The rapid development and unsystematic nature of Chinese academic theology makes it difficult to categorize, but since the mid-2000s it has stressed the recovery of older threads in Chinese thinking. A three-volume anthology compiled in 2010 included 33 academic articles with Hanyu shenxue in the title. By the late 2000s, the movement no longer focused on applying foreign theologies to the Chinese situation but entered into more richly creative dialogues. The rhetoric of much recent scholarship has insisted on China’s right to set its own agenda and to think beyond the terms of Western theologies.
Proponents of Sino-Christian theology have bypassed or deconstructed debates surrounding local theologies by redefining the terms at the outset: they are not doing theology of the church for the church, as orthodox Western theology would have it, but theology “from Chinese academia, for Chinese academia, facing the church and society.” It is a movement rooted in the Chinese situation, meeting Chinese needs.
Some Hong Kong theologians who first responded in the 1990s to the academic theology movement were adamant that theology should derive from the thinking of the body of Christ, the church, and that theology could not be done by those without a church affiliation or personal belief. Both sides were unhappy, for different reasons, with using the term cultural Christians to describe academics who were sympathetic to Christianity without necessarily being baptized Christians. (The phrase “scholars in mainland China studying Christianity” is preferred now.) The Hong Kong theologians who were skeptical of the Sino-Christian theology movement were expressing an orthodox viewpoint, but it did not hold much sway for the Sino-Christian theologians, who never bought into church definitions or terms of debate.

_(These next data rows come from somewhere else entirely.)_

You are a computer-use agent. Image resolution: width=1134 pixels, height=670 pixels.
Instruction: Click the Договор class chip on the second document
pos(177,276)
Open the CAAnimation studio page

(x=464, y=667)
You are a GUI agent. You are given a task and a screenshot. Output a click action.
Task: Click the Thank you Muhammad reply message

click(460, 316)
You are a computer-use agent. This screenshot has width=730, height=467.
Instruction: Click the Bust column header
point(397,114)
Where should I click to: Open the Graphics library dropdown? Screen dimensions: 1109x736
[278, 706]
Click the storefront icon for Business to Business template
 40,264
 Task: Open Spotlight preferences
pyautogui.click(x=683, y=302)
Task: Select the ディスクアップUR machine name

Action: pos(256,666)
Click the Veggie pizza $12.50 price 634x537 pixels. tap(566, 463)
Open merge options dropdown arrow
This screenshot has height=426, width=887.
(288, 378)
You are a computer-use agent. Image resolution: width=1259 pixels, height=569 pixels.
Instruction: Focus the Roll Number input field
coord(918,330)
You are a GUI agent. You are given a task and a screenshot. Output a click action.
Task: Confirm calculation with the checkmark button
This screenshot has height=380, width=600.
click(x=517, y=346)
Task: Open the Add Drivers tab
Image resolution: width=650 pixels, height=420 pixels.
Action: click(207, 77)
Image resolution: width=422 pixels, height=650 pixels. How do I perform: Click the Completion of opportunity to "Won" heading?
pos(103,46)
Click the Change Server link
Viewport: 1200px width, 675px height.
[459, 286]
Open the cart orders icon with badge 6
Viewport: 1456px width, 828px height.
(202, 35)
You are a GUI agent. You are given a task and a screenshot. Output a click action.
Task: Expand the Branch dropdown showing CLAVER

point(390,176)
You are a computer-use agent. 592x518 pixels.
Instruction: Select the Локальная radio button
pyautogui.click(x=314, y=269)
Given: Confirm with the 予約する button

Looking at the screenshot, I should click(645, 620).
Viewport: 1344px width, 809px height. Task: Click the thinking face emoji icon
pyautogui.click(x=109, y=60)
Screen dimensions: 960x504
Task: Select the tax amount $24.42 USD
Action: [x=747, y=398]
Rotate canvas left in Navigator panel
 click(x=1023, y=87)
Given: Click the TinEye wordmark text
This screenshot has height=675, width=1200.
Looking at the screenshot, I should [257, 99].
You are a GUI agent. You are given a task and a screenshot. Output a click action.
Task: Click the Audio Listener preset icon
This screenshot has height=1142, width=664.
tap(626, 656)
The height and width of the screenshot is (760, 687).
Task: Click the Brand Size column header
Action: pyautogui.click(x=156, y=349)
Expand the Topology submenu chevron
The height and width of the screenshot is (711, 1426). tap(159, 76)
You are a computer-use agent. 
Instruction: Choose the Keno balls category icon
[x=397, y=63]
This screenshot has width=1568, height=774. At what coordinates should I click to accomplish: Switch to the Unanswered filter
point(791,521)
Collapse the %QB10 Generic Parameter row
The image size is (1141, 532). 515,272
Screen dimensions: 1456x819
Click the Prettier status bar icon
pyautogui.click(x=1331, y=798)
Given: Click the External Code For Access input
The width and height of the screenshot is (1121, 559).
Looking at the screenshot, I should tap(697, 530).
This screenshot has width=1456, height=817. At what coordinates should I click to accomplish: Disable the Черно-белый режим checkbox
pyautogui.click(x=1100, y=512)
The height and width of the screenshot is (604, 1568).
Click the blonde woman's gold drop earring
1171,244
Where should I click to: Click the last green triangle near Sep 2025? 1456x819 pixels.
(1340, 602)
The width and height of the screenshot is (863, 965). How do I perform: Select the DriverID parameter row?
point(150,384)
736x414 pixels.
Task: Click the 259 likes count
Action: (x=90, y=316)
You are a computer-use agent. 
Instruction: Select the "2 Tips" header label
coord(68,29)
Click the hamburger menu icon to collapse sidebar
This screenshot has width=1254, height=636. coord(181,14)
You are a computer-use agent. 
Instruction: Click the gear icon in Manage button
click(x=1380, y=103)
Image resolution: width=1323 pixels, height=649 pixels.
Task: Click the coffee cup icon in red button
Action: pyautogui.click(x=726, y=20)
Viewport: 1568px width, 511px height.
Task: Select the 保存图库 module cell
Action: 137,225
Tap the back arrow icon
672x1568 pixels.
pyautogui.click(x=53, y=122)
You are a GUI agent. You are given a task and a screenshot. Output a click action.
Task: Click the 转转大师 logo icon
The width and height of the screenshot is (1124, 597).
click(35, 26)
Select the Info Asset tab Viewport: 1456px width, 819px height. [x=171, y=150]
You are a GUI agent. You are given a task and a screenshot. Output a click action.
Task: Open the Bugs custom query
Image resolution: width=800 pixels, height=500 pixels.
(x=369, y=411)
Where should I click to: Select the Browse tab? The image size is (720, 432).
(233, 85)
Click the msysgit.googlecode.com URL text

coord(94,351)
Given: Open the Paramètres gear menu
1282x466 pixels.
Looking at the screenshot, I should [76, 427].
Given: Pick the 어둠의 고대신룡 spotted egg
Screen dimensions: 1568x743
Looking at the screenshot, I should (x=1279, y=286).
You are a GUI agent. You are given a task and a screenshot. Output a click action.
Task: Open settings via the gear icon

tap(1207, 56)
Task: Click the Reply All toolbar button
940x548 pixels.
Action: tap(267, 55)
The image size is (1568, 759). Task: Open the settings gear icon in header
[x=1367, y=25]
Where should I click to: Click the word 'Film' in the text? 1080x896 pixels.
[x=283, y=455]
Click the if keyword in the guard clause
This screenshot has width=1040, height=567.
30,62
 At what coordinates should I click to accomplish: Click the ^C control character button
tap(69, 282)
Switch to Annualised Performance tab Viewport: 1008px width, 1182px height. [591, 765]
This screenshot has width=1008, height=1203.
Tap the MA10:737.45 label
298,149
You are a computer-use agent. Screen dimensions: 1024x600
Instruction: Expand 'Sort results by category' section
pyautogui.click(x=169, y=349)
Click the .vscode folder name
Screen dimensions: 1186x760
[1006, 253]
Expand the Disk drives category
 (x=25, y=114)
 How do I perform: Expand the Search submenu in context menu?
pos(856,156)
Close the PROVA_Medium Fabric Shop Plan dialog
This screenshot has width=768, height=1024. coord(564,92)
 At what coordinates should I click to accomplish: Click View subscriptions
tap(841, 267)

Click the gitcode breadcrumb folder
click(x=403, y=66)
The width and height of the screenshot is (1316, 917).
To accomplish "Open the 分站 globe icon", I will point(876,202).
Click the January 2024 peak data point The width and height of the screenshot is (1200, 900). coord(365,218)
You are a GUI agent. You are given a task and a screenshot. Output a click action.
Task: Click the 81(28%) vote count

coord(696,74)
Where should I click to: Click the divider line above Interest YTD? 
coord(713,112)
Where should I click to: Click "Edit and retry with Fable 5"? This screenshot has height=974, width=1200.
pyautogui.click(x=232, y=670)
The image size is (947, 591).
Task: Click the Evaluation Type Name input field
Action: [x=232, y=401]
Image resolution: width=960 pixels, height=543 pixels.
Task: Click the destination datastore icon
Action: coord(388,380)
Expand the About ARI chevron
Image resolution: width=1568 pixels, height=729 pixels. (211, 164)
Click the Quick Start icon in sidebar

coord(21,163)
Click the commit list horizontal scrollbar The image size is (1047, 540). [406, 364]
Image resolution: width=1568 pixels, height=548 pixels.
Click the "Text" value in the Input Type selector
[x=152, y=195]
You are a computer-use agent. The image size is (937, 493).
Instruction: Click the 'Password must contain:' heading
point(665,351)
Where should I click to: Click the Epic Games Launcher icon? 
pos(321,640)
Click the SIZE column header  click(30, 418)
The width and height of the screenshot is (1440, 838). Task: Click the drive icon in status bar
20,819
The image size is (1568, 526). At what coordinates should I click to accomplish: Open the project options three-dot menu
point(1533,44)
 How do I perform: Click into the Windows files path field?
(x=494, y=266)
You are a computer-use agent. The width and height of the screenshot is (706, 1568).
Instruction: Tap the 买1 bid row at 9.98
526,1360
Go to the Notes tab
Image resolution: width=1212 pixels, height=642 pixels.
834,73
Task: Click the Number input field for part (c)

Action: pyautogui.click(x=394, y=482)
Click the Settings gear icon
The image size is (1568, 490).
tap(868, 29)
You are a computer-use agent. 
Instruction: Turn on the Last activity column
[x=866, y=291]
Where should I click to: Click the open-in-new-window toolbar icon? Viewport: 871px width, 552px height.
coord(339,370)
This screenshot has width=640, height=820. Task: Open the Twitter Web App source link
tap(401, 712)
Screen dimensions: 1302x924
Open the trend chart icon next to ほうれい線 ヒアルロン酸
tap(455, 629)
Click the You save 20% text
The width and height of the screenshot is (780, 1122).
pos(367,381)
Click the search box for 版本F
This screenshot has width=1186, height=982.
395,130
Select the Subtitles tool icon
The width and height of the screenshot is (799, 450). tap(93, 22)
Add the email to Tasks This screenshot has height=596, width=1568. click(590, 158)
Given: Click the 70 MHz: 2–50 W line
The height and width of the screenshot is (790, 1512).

In Hong Kong, where church-oriented theology and humanities-oriented theology exist side by side, the challenge from the mainland academics has led theologians to think more deeply about how to expand church scholarship beyond the horizons of the church. Some are looking ahead to the question of what role the Hong Kong church will have within China when Hong Kong is no longer protected as a separate territory after 2047.
For the mainland church, whose theology is frequently characterized by scholars as conservative and backward, the challenge is to develop its own intellectual elites who can speak to the wider society in the way that the academics are doing. The mainland church also needs to become more welcoming to those who might be critical of its institutional structures.
As sociologists and historians of religion document some of the positive effects that religion can have in society, their data are taken up by the government and brought to bear on policy. However we view the contributions of academic theology, there is no doubting that it is making Christianity more socially acceptable. Dispelling some high-level fears about Christianity can only be good for the tens of millions in the pews.